[[ SUPPLIED MATERIAL open ]]

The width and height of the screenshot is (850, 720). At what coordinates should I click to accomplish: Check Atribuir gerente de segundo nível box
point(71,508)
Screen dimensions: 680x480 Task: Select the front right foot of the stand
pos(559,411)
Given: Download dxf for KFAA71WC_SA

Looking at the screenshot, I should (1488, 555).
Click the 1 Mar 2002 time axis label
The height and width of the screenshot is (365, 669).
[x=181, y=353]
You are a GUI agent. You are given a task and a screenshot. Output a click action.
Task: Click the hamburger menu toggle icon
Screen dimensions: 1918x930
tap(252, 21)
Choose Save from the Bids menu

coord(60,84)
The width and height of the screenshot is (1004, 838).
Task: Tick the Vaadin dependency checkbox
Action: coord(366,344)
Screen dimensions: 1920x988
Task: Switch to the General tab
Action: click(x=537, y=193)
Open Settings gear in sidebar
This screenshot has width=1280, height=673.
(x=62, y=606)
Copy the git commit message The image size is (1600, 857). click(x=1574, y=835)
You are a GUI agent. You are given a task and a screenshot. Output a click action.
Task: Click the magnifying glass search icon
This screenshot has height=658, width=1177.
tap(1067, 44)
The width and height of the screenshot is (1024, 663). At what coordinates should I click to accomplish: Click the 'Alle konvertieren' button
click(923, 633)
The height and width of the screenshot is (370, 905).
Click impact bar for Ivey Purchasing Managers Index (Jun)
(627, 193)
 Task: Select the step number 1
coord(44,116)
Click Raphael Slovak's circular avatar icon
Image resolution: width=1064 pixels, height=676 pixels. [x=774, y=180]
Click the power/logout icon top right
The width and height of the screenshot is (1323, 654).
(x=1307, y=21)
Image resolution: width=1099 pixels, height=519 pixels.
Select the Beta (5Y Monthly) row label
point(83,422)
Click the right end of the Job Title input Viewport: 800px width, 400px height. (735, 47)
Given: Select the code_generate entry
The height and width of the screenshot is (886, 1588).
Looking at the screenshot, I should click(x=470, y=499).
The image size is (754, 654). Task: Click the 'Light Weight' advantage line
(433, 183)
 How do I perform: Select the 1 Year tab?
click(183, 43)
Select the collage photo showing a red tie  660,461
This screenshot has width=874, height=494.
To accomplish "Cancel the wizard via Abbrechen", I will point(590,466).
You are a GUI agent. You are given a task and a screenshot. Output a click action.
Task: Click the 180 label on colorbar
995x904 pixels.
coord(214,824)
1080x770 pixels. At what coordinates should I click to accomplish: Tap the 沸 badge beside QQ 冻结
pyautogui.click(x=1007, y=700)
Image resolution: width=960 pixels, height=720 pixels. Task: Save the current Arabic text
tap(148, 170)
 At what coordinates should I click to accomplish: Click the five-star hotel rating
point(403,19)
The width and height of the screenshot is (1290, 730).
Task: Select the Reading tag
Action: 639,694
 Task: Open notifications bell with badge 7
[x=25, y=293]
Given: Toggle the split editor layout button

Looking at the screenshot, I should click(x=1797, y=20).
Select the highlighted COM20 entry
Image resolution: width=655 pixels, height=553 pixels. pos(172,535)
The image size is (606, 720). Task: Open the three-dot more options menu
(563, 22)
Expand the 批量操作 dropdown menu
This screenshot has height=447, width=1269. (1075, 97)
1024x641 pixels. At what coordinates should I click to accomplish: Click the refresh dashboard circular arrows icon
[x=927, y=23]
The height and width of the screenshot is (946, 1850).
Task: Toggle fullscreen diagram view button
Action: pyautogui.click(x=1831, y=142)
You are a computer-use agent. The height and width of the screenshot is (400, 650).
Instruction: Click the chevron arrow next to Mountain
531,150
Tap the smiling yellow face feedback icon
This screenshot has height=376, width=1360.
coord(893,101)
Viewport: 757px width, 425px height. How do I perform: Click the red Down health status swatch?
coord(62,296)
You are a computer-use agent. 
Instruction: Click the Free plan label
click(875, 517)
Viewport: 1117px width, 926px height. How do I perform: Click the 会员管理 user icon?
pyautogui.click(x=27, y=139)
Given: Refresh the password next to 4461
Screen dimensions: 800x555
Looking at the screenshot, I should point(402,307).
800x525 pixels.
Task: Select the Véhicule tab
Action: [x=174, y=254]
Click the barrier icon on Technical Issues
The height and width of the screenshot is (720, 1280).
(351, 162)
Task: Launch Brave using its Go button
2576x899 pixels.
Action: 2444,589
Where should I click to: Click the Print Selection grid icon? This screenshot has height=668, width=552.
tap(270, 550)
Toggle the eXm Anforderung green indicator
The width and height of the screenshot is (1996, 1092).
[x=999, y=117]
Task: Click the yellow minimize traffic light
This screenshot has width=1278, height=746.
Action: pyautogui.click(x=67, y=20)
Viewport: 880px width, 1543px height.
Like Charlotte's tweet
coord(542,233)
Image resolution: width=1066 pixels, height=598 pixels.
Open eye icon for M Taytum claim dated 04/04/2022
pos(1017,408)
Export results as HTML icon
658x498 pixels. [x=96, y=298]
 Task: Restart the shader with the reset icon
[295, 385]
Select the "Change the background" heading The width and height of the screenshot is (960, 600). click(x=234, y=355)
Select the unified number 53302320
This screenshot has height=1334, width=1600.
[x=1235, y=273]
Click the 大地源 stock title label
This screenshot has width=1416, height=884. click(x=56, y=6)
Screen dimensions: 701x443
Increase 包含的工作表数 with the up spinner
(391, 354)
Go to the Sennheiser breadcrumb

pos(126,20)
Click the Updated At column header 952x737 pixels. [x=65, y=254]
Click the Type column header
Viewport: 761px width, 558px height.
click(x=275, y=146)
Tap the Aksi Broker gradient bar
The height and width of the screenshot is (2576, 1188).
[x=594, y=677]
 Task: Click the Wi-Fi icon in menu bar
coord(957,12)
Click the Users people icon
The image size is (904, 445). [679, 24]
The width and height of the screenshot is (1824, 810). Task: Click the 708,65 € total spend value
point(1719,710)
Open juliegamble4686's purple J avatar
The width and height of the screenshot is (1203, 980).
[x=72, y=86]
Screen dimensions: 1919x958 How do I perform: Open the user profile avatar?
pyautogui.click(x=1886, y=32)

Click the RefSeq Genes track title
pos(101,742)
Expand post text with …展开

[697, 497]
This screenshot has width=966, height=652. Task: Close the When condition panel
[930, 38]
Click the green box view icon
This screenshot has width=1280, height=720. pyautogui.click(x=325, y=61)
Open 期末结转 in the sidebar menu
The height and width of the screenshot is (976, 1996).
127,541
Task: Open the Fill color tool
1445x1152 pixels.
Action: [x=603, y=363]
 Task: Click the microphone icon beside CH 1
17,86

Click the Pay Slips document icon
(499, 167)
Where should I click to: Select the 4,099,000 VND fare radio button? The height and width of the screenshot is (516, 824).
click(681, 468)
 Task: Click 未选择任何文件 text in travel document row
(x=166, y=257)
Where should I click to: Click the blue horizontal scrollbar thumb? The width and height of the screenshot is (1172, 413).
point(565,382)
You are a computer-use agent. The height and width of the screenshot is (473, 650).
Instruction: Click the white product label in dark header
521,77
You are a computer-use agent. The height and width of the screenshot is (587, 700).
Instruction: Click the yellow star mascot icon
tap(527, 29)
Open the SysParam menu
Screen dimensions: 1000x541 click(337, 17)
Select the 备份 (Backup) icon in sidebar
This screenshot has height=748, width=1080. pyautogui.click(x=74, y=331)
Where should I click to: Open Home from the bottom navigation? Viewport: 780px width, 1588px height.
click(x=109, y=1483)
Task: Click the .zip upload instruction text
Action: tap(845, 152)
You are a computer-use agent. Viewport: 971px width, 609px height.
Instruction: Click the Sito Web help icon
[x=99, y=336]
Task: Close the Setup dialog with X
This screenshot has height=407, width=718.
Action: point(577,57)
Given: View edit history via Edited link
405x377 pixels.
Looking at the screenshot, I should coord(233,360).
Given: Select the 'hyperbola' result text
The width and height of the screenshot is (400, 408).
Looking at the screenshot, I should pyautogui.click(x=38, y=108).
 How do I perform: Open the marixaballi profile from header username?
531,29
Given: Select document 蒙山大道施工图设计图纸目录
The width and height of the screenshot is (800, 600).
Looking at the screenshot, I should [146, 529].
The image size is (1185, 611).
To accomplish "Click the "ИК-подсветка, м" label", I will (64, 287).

[[ SUPPLIED MATERIAL closed ]]

TRY IT: Your answer should consist of the lines above that hold the word "will".

ANSWER SPACE:
To accomplish "Cancel the wizard via Abbrechen", I will point(590,466).
To accomplish "Click the "ИК-подсветка, м" label", I will (64, 287).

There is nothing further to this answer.